According to Robert Butler’s opinion piece at the Intelligent Life link above, it would look green.
Butler’s premise is simple, and appealing. He says being green matters for the same reason that “when the doors open on the tube or the metro, we let other people get off before we try to get on. It’s why we stand to one side of the escalator, allowing those in a hurry to overtake. It’s why we don’t let the door slam in the face of the person behind us. This isn’t about manners in terms of etiquette. It’s not about how you hold your knife and fork—ideas about that differ round the world. It’s about behaving with a degree of courtesy, and because we live in a globalised world, that courtesy now extends further than we might imagine.”
This is an interesting way of thinking about concern for the environment.
To resist the urge to use more resources than one needs, to refrain from doing long term damage to the earth, to replace what one takes so it will still be there for future generations . . . all of that is green, and all of it arises from the common courtesy implied in the Golden Rule:
“Do to others what you would have them to do to you.” (Matthew 7:12)
We would like to add one caveat, however.
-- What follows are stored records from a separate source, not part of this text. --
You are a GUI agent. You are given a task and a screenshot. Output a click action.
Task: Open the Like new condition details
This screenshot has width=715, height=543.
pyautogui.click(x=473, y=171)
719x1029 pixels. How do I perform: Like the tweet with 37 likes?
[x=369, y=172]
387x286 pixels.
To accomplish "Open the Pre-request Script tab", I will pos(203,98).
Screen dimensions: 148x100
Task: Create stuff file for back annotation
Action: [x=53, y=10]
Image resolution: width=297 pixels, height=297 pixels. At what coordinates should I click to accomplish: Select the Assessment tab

It is impossible to impose real courtesy by force. Even sociopaths can learn to mimic good manners, and slaves often pretend to love their masters. So courtesy is more than simply the external appearance of concern for others. But what is it, exactly?
True courtesy is a mindset, a sense that others around you actually do matter, and mindsets such as that cannot be achieved by forcing them upon one’s neighbors.
Oppressive laws and burdensome taxes are sometimes proposed in the name of the environment. We oppose them. We believe the better path — the only path — toward genuine environmental change for the better lies in working to help our neighbors see the value in a worldview that respects all of God’s creation for all time.
In addition to the Golden Rule, which was Jesus’ call for common courtesy as a way of life, he also said, “If you love me, you will obey what I command.” What he meant by that was simple: he had no interest in forced obedience. Instead he wanted followers (he called them “friends“) who lived as he commanded because they loved him and wished to please him, as one always hopes to please a loved one.
What he promised them in return was peace, something environmentalism by force destroys. It seems to us a green world without peace is pointless. ”Love your neighbor as you love yourself” is another well known Bible verse, part of the greatest commandment. It’s also the only way to a genuinely green — and peaceful — world.